>>>
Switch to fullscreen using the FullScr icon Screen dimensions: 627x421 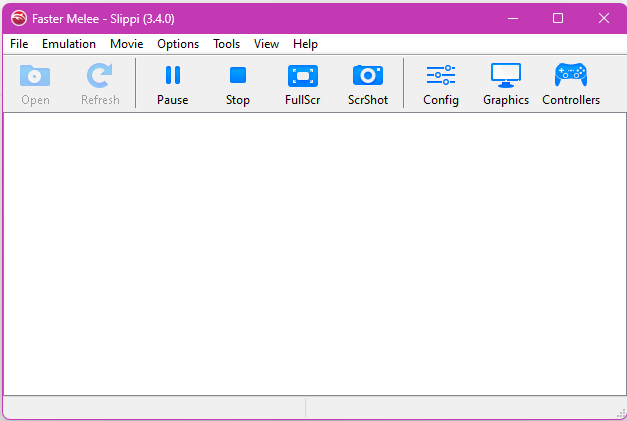[302, 76]
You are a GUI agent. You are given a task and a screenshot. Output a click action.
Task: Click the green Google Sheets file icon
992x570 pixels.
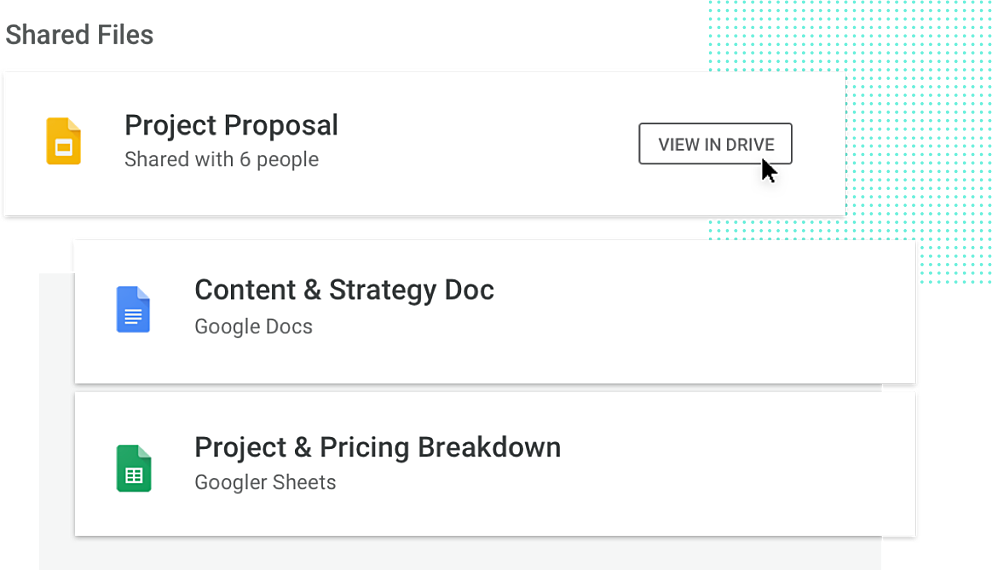(133, 468)
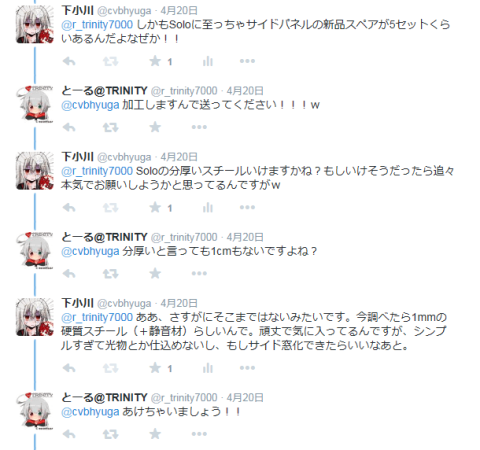Open 下小川 profile name on the first tweet
The image size is (480, 450).
[77, 11]
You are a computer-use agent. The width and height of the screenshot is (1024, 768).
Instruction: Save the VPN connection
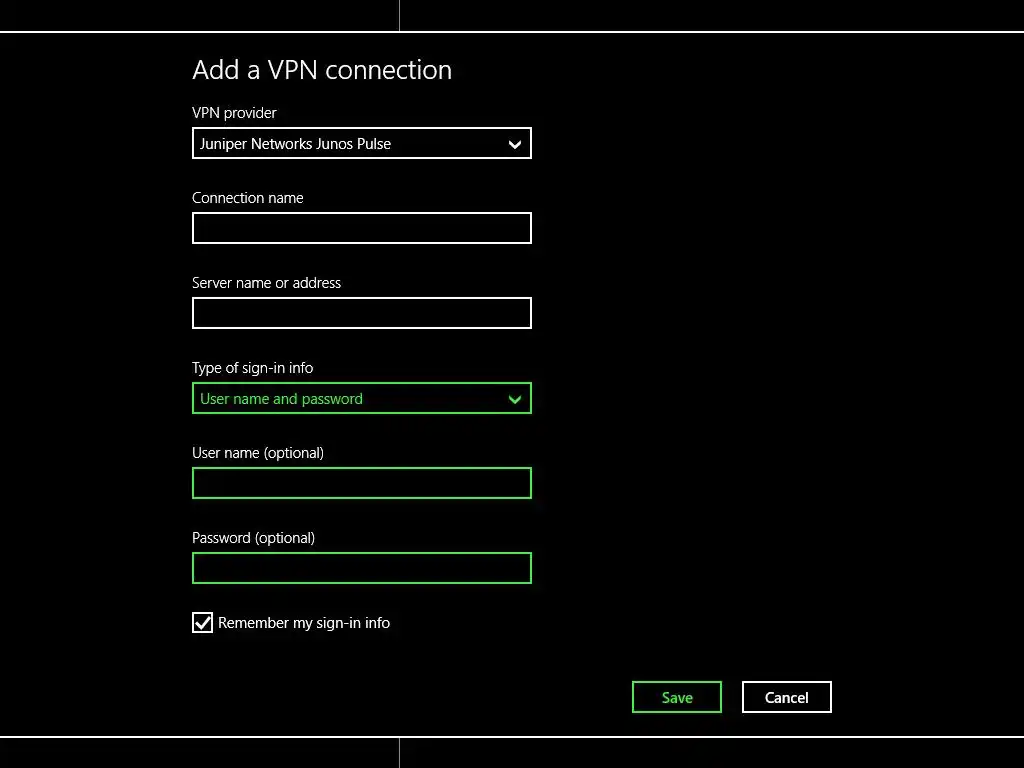coord(677,698)
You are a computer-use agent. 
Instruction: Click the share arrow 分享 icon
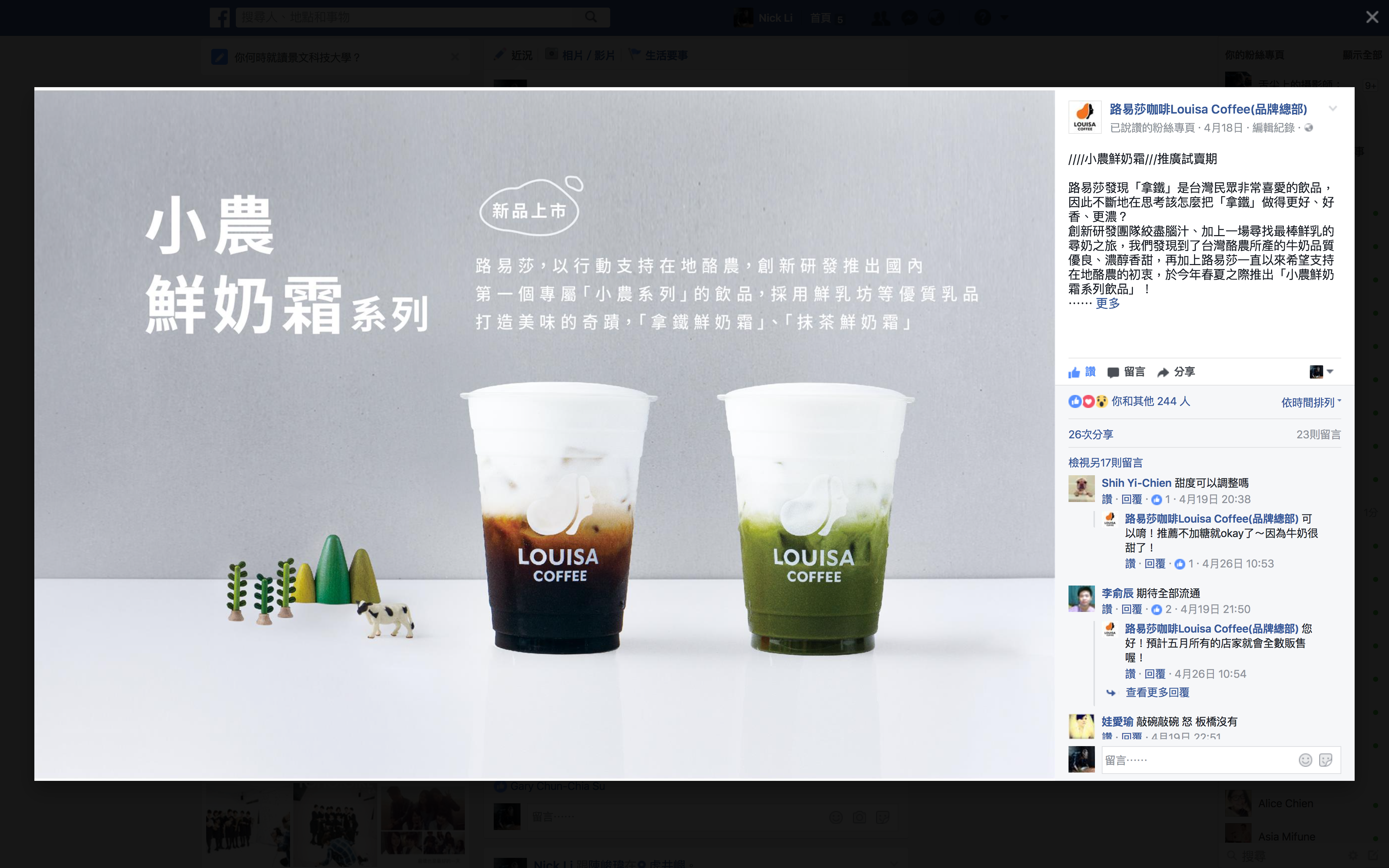[x=1163, y=373]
<<<
WORK TO COMPLETE =>
Within the entries, find all lines holding "screenshot" and copy each one.

RESULT OF THE TASK =>
You are a GUI agent. You are given a task and a screenshot. Output a click action.
You are a computer-use agent. The width and height of the screenshot is (1024, 768).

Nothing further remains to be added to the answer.